Hi @Katie,
To address your first query, “I have some motion capture data that I need to filter before differentiating to get velocity and acceleration. I have been told to filter at a range of frequencies and then calculate the RMSD between the original and filtered data, I want to used a forth order low pass butterworth filter.“
Please see updated code snippet with attached plots, because if you study the RMSD plot in attached modified code snippet of yours along with FFT analysis, you will be able to figure out making an informed decision on selecting the most suitable filtering frequency for your motion capture data processing. Here is your attached modified code snippet,
% Define and initialize sample data and parameters
data = randn(1, 50); % Sample data
fs = 1000; % Sample sampling frequency
function plot_rmsd_vs_cutoff_with_fft(data, fs, f_min, f_max, num_points)

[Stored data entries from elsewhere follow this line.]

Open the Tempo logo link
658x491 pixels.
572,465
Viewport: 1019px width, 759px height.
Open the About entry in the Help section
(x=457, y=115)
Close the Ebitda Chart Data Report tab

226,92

cutoff_freqs = linspace(f_min, f_max, num_points);
rmsd_values = zeros(size(cutoff_freqs));
% Initialize a counter to keep track of the number of plots
plot_counter = 0;
for i = 1:length(cutoff_freqs)
[b, a] = butter(4, cutoff_freqs(i)/(fs/2), 'low');
filtered_data = filtfilt(b, a, data);
% Calculate RMSD
rmsd_values(i) = rms(data - filtered_data);
% FFT Analysis
original_fft = fft(data);
filtered_fft = fft(filtered_data);
% Plot FFT results for comparison
if plot_counter < 2
figure;
subplot(2,1,1);
plot(abs(original_fft));
title('Original Data FFT');
subplot(2,1,2);
plot(abs(filtered_fft));
title('Filtered Data FFT');
plot_counter = plot_counter + 1;
end
end
% Plot RMSD against cut-off frequency
figure;
plot(cutoff_freqs, rmsd_values);
xlabel('Cut-off Frequency (Hz)');
ylabel('RMSD');
title('RMSD vs Cut-off Frequency');
end
% Call the function with the defined data
plot_rmsd_vs_cutoff_with_fft(data, fs, 1, 50, 50);
Please see attached plot.
Addressing your next query regarding, “I have managed to do so but do not understand how I then interpret the plot to decide on my optimal filtering frequency”,
The frequency corresponding to minimum RMSD value is considered the optimal filtering frequency. This frequency represents the point where the filter performance is most effective in reducing noise or unwanted components in the signal while preserving the desired information.
Now, coming back to your query about, “I have seen some previous posts mention 'fft' but do not understand what this does and if I should be using it.”
In nutshell, it is used to analyze frequency content in signals. In this context, it can be used to examine the frequency of your data before and after filtering which can be you understand how the filter affects different frequency components and guide you to your choice of the optimal frequency.
Hope, this answers all your questions. Please let me know if you have any further questions.